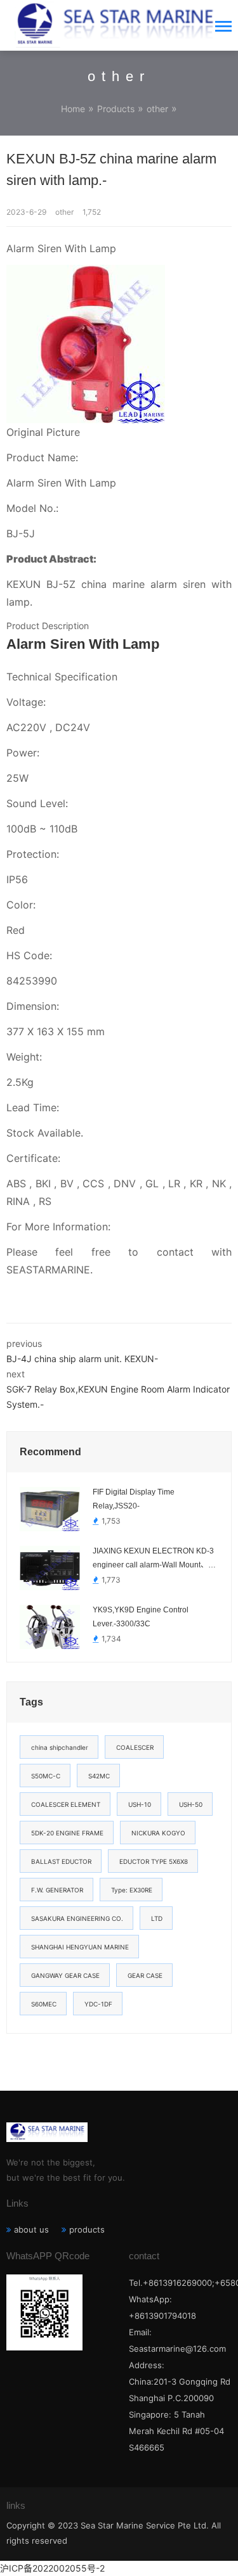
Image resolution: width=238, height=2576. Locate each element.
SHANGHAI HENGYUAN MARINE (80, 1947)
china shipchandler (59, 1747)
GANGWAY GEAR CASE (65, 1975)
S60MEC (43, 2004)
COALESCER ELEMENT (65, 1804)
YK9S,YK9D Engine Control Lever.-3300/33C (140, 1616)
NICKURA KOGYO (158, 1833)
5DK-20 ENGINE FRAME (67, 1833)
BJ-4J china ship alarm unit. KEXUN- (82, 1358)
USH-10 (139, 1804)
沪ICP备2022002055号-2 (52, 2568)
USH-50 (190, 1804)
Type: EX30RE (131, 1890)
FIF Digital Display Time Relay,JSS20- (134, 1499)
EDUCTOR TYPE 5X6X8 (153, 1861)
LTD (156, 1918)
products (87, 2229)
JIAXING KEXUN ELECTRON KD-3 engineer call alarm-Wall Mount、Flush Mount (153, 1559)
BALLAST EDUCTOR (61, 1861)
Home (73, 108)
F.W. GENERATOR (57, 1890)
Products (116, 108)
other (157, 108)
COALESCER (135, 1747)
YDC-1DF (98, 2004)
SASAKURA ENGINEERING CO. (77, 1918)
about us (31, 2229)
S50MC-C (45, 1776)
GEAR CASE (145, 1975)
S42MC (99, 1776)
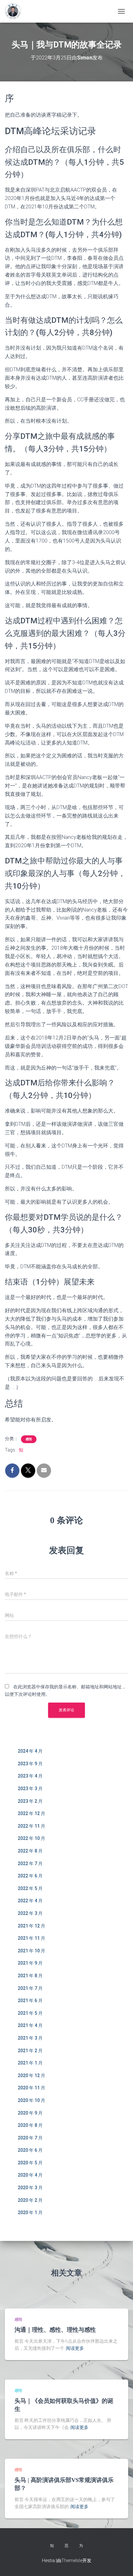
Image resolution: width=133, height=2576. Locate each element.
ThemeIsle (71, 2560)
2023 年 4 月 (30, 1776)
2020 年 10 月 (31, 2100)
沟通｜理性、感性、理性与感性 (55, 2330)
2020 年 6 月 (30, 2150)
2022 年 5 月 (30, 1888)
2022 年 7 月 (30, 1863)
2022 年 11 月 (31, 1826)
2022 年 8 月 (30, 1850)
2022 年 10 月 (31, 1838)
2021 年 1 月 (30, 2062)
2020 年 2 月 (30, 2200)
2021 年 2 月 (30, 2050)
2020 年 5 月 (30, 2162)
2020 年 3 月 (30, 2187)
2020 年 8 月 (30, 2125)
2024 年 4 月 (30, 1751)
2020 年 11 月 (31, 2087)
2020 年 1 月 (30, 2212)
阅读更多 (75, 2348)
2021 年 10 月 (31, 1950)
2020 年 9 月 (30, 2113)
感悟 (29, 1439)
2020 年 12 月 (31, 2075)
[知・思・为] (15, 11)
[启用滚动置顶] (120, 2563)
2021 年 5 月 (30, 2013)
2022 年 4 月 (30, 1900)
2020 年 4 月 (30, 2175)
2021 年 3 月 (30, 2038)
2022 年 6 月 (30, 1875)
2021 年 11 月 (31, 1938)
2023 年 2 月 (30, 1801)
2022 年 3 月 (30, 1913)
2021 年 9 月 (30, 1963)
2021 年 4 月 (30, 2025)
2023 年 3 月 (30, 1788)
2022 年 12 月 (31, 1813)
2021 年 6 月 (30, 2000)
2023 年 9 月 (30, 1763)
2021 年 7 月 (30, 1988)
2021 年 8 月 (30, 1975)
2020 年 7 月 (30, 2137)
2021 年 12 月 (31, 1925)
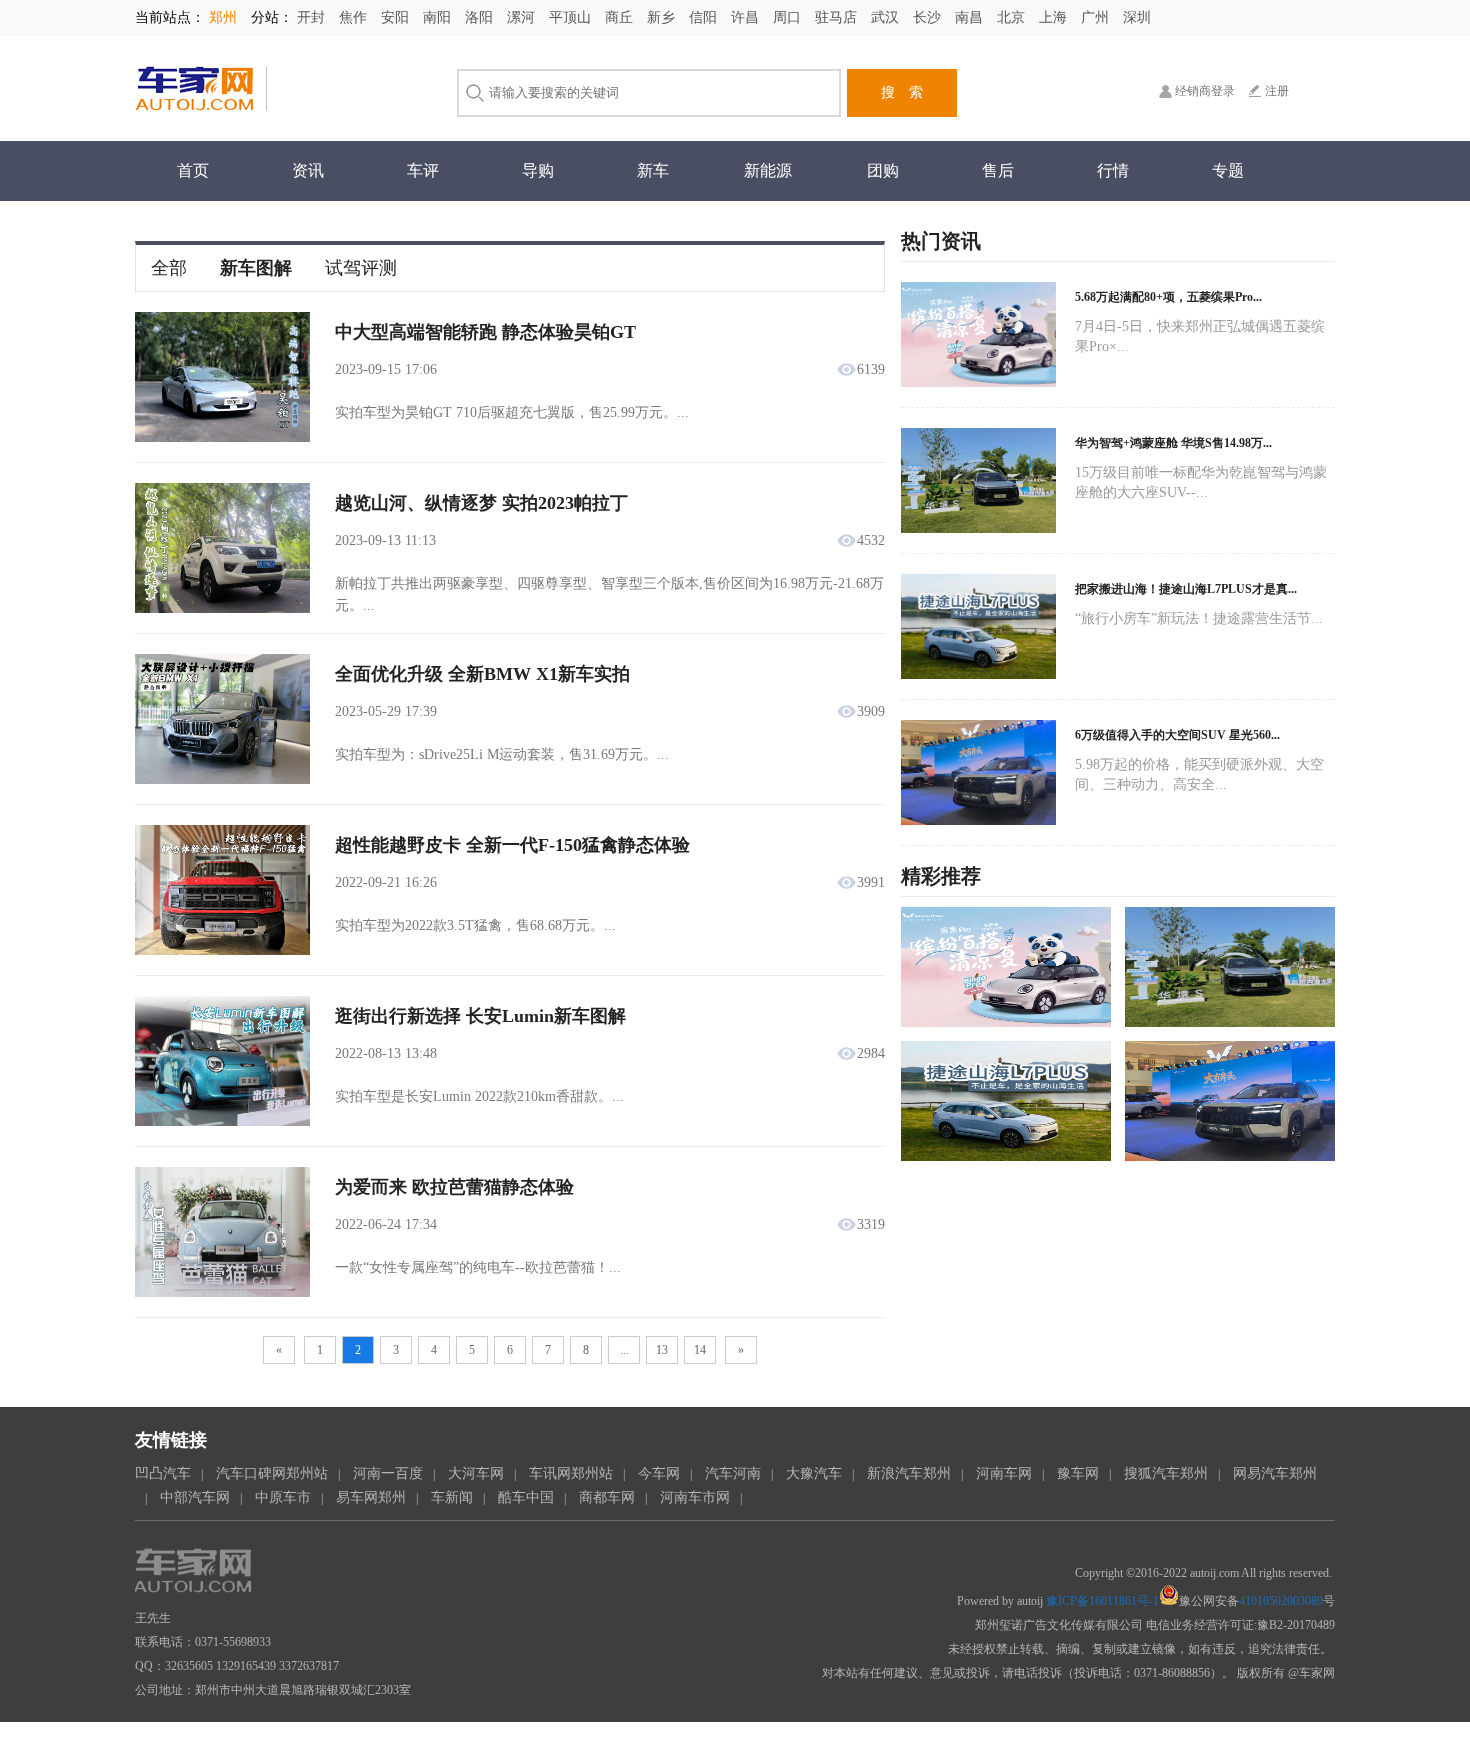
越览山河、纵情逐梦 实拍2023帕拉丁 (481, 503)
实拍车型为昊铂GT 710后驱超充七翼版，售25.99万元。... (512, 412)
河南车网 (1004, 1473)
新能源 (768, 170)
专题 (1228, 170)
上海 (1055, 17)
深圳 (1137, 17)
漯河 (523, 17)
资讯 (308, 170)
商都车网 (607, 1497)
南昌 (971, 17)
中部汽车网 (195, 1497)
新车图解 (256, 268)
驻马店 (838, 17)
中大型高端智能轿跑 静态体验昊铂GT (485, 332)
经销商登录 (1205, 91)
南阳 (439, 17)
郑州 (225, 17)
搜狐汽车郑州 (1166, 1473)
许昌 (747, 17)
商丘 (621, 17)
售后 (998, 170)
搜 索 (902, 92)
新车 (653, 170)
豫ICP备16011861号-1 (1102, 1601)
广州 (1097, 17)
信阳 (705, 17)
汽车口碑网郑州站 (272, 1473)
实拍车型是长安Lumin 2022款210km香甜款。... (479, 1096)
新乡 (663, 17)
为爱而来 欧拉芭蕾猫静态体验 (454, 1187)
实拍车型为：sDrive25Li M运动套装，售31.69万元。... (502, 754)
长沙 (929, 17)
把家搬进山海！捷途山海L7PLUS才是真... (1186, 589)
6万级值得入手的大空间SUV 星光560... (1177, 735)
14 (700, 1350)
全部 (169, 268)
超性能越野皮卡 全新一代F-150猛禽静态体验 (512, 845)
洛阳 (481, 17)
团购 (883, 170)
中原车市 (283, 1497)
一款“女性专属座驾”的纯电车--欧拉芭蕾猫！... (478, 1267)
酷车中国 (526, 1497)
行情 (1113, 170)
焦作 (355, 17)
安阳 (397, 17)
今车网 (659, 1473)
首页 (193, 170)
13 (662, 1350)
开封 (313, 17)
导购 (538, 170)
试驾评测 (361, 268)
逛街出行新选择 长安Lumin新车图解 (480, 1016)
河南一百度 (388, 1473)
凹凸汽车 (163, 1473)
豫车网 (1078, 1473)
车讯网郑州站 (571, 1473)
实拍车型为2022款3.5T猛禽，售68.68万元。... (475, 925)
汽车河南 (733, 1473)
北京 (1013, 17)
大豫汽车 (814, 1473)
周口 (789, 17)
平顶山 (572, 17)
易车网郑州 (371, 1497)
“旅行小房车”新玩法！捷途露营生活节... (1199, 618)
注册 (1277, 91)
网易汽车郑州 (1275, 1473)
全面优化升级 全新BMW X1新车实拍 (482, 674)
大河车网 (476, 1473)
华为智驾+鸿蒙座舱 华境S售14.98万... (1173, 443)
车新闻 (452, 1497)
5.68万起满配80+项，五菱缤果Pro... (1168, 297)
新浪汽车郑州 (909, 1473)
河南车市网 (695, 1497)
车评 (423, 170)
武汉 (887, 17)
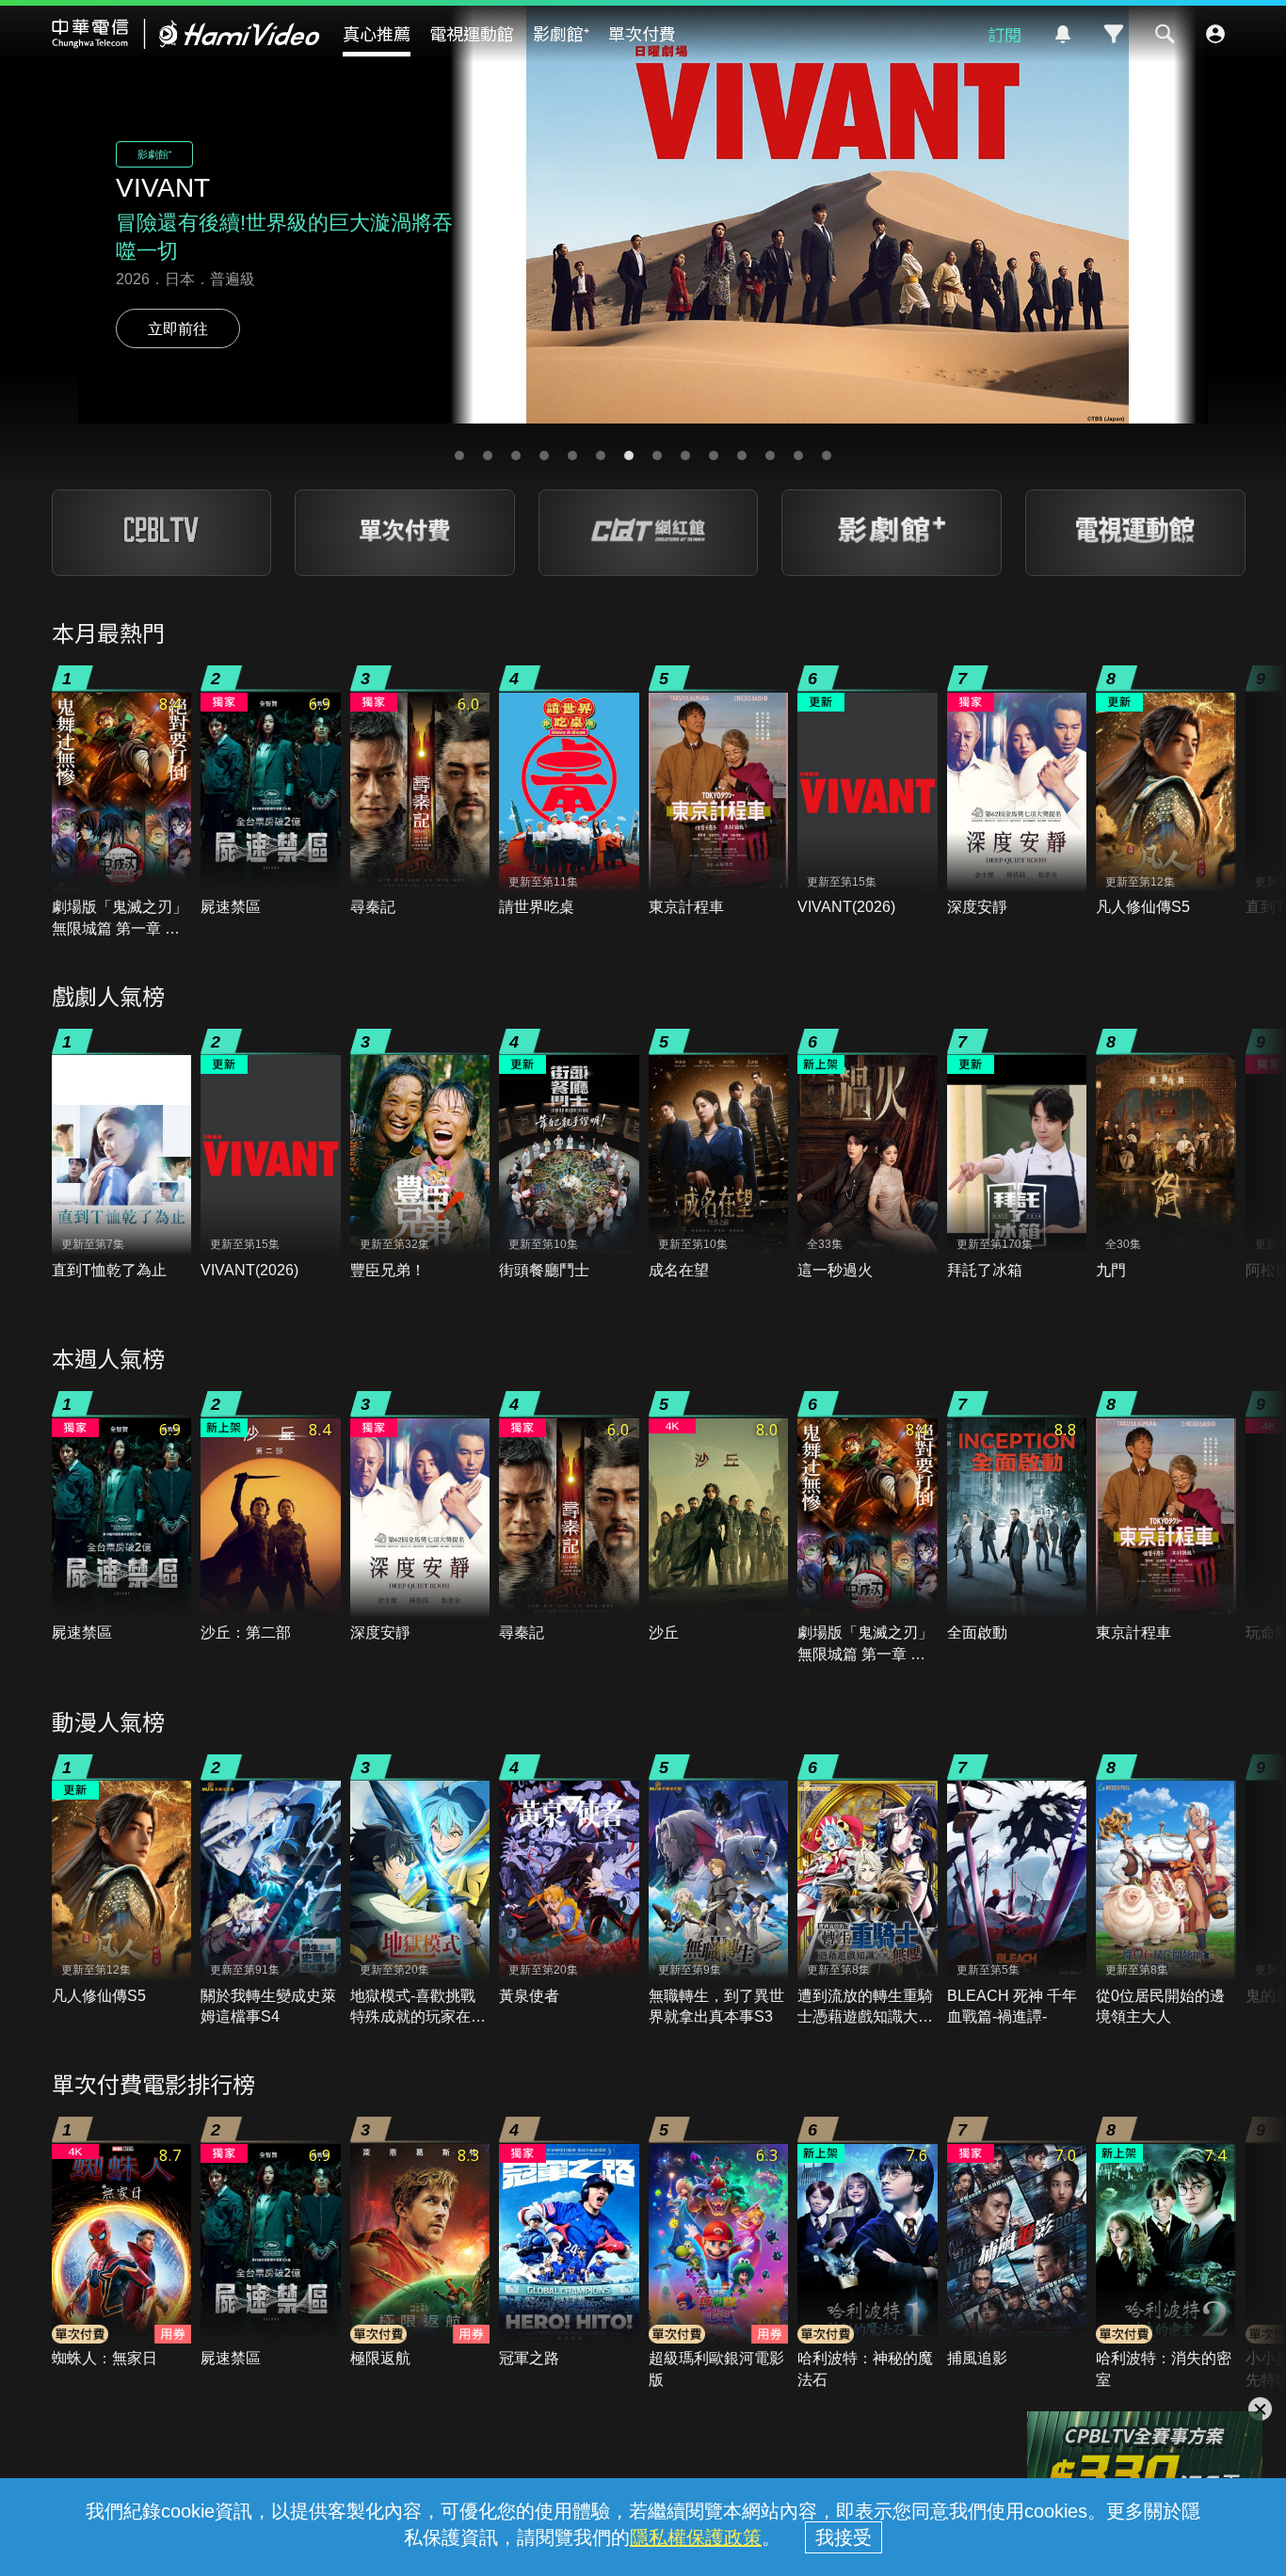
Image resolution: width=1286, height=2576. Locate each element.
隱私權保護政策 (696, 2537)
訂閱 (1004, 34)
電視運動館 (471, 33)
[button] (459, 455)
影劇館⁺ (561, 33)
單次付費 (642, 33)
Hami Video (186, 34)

-*-

**What the exercise asks:** All lines above from the one containing "about us (31, 2229)" up to and including the one containing "汽车河南 (733, 1473)" are to be set down exactly, and nothing else. Leave images out.

**Exercise response:**
about us (31, 2229)
S50MC-C (45, 1776)
GEAR CASE (145, 1975)
S42MC (99, 1776)
Image resolution: width=133, height=2576. Locate each element.
ThemeIsle (71, 2560)
2023 年 4 月 (30, 1776)
2020 年 10 月 (31, 2100)
沟通｜理性、感性、理性与感性 (55, 2330)
2020 年 6 月 (30, 2150)
2022 年 5 月 (30, 1888)
2022 年 7 月 (30, 1863)
2022 年 11 月 (31, 1826)
2022 年 8 月 (30, 1850)
2022 年 10 月 (31, 1838)
2021 年 1 月 (30, 2062)
2020 年 2 月 (30, 2200)
2021 年 2 月 (30, 2050)
2020 年 5 月 (30, 2162)
2020 年 3 月 (30, 2187)
2020 年 8 月 (30, 2125)
2024 年 4 月 (30, 1751)
2020 年 11 月 (31, 2087)
2020 年 1 月 (30, 2212)
阅读更多 (75, 2348)
2021 年 10 月 (31, 1950)
2020 年 9 月 (30, 2113)
感悟 (29, 1439)
2020 年 12 月 (31, 2075)
[知・思・为] (15, 11)
[启用滚动置顶] (120, 2563)
2021 年 5 月 (30, 2013)
2022 年 4 月 (30, 1900)
2020 年 4 月 (30, 2175)
2021 年 3 月 (30, 2038)
2022 年 6 月 (30, 1875)
2021 年 11 月 (31, 1938)
2023 年 2 月 (30, 1801)
2022 年 3 月 (30, 1913)
2021 年 9 月 (30, 1963)
2021 年 4 月 (30, 2025)
2023 年 3 月 (30, 1788)
2022 年 12 月 (31, 1813)
2021 年 6 月 (30, 2000)
2023 年 9 月 (30, 1763)
2021 年 7 月 (30, 1988)
2021 年 8 月 (30, 1975)
2020 年 7 月 (30, 2137)
2021 年 12 月 (31, 1925)
越览山河、纵情逐梦 实拍2023帕拉丁 (481, 503)
实拍车型为昊铂GT 710后驱超充七翼版，售25.99万元。... (512, 412)
河南车网 (1004, 1473)
新能源 (768, 170)
专题 (1228, 170)
上海 (1055, 17)
深圳 (1137, 17)
漯河 (523, 17)
资讯 (308, 170)
商都车网 (607, 1497)
南昌 (971, 17)
中部汽车网 (195, 1497)
新车图解 (256, 268)
驻马店 (838, 17)
中大型高端智能轿跑 静态体验昊铂GT (485, 332)
经销商登录 (1205, 91)
南阳 (439, 17)
郑州 (225, 17)
搜狐汽车郑州 (1166, 1473)
许昌 (747, 17)
商丘 (621, 17)
售后 (998, 170)
搜 索 (902, 92)
新车 (653, 170)
豫ICP备16011861号-1 (1102, 1601)
广州 (1097, 17)
信阳 (705, 17)
汽车口碑网郑州站 (272, 1473)
实拍车型是长安Lumin 2022款210km香甜款。... (479, 1096)
新乡 (663, 17)
为爱而来 欧拉芭蕾猫静态体验 (454, 1187)
实拍车型为：sDrive25Li M运动套装，售31.69万元。... (502, 754)
长沙 (929, 17)
把家搬进山海！捷途山海L7PLUS才是真... (1186, 589)
6万级值得入手的大空间SUV 星光560... (1177, 735)
14 (700, 1350)
全部 (169, 268)
超性能越野皮卡 全新一代F-150猛禽静态体验 (512, 845)
洛阳 (481, 17)
团购 (883, 170)
中原车市 (283, 1497)
一款“女性专属座驾”的纯电车--欧拉芭蕾猫！... (478, 1267)
酷车中国 (526, 1497)
行情 (1113, 170)
焦作 (355, 17)
安阳 (397, 17)
今车网 (659, 1473)
首页 (193, 170)
13 (662, 1350)
开封 (313, 17)
导购 (538, 170)
试驾评测 (361, 268)
逛街出行新选择 长安Lumin新车图解 (480, 1016)
河南一百度 (388, 1473)
凹凸汽车 (163, 1473)
豫车网 (1078, 1473)
车讯网郑州站 (571, 1473)
实拍车型为2022款3.5T猛禽，售68.68万元。... (475, 925)
汽车河南 (733, 1473)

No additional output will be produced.